Stored data
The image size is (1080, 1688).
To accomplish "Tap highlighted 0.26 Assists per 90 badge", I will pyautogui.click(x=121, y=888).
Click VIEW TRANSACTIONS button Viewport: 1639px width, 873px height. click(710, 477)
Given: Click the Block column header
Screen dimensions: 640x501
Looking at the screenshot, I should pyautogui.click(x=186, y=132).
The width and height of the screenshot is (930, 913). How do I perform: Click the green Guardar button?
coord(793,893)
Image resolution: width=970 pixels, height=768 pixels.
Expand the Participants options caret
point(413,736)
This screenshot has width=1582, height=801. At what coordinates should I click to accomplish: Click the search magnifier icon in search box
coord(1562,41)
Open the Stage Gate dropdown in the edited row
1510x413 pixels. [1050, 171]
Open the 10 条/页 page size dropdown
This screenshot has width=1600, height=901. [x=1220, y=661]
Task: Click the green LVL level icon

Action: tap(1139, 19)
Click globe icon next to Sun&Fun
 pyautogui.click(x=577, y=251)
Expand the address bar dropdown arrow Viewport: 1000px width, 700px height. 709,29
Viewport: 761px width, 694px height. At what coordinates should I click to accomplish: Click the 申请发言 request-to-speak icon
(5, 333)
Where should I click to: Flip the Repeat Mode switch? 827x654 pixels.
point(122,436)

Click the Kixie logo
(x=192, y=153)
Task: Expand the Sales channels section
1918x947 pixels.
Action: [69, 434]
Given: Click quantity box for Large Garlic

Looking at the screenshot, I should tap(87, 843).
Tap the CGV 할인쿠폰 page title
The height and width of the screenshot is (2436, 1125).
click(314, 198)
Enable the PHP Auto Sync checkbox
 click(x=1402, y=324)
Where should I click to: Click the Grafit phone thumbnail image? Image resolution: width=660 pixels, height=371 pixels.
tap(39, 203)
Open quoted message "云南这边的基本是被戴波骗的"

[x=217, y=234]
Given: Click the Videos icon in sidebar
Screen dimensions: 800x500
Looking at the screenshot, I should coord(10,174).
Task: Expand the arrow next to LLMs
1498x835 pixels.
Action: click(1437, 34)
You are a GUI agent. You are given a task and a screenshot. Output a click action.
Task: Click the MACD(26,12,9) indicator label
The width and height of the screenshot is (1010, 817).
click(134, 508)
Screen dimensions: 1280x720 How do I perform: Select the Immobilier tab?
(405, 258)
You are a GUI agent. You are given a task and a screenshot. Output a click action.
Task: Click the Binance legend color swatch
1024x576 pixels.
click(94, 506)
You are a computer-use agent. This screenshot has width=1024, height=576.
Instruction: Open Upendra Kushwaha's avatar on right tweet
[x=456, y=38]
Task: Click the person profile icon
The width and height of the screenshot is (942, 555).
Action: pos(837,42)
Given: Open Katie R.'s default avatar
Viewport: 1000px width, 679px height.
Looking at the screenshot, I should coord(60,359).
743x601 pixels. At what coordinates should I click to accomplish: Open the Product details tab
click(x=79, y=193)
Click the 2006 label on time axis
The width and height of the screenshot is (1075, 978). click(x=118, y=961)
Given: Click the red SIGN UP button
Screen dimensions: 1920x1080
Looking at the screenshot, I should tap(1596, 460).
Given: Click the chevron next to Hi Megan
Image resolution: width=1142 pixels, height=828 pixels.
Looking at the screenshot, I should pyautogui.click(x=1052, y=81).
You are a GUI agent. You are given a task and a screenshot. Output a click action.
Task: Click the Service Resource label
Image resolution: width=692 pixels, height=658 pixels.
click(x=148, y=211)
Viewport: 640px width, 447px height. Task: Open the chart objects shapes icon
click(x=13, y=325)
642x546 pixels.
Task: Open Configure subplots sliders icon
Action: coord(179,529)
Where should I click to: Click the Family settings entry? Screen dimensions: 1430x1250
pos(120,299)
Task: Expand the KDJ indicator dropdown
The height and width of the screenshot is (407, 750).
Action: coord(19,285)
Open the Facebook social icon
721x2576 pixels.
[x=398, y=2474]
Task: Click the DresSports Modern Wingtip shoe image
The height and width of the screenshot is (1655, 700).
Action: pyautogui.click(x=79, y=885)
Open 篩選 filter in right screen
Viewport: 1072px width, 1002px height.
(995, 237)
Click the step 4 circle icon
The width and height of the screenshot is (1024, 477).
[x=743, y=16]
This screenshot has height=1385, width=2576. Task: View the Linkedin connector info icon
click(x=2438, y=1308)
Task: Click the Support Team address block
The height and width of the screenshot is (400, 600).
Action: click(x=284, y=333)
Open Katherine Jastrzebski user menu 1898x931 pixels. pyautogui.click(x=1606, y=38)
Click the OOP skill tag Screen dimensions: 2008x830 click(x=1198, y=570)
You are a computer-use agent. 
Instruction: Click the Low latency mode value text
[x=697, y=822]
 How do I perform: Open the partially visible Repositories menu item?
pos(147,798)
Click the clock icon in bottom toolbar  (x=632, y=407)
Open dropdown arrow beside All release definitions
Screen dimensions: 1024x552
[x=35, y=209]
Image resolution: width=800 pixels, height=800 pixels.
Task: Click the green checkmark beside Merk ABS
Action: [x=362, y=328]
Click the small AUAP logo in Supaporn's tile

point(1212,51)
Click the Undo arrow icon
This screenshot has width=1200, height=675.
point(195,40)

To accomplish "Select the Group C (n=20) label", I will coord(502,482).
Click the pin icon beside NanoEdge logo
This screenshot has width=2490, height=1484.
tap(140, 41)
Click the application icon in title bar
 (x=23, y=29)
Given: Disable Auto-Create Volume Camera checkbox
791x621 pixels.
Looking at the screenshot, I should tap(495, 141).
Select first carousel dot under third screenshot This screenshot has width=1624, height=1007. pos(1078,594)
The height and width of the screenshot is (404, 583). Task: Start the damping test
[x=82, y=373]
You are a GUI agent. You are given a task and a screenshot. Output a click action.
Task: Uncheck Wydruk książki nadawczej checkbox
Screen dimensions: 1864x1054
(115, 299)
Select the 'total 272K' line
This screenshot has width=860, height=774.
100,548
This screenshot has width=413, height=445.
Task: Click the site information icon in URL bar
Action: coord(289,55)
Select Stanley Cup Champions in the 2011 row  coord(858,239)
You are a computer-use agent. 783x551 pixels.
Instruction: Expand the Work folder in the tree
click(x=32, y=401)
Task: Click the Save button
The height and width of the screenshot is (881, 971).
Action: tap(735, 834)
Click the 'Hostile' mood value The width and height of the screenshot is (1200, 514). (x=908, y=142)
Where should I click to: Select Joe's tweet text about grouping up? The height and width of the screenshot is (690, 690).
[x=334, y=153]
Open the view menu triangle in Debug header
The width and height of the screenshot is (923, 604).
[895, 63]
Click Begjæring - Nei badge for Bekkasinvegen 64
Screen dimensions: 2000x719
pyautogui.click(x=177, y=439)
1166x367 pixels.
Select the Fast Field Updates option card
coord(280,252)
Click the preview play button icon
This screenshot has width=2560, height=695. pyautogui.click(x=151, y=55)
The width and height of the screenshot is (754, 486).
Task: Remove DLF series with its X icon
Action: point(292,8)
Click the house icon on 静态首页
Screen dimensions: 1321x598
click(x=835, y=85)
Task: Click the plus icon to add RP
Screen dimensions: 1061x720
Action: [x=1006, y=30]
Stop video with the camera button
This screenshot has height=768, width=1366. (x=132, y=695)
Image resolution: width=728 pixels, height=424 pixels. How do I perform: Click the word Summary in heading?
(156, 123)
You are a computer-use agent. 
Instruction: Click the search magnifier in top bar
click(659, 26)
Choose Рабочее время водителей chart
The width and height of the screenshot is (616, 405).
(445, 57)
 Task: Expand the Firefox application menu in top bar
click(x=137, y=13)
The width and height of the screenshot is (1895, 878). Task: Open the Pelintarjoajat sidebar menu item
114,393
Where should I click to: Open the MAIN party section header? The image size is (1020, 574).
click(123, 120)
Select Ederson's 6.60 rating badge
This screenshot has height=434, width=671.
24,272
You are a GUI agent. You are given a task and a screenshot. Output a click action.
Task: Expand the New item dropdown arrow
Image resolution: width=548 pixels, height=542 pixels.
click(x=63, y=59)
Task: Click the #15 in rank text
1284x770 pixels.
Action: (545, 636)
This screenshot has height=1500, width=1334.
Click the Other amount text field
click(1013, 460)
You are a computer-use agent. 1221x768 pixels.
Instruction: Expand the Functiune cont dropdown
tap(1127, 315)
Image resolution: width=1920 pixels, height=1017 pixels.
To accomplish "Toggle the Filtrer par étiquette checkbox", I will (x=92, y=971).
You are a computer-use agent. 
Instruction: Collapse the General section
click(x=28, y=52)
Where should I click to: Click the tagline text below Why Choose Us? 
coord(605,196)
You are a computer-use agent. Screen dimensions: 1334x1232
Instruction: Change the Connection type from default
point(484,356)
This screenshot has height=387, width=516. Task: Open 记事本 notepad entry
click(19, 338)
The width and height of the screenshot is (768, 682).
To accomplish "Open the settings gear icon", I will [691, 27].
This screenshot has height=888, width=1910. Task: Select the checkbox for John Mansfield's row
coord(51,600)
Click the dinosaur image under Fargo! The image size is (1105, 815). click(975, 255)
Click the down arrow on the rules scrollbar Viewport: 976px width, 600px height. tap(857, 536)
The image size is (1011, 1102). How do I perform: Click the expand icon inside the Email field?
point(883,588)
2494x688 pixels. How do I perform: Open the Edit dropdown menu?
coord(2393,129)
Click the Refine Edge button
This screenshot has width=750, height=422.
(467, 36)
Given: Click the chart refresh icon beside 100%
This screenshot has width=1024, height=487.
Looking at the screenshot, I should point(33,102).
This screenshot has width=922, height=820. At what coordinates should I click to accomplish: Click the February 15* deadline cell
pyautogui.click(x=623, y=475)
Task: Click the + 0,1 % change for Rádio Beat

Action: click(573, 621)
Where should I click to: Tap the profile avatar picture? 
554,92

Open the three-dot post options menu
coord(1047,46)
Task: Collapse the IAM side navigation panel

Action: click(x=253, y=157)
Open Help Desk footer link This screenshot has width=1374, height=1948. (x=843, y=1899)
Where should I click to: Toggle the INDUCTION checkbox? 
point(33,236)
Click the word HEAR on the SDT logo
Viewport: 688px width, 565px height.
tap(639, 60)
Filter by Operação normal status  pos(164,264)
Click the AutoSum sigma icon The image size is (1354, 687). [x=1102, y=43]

■ What to do ■
Only the lines from the one containing "Filter by Operação" through the final line of the records above should be printed, exactly as they stand.

■ Completed task ■
Filter by Operação normal status  pos(164,264)
Click the AutoSum sigma icon The image size is (1354, 687). [x=1102, y=43]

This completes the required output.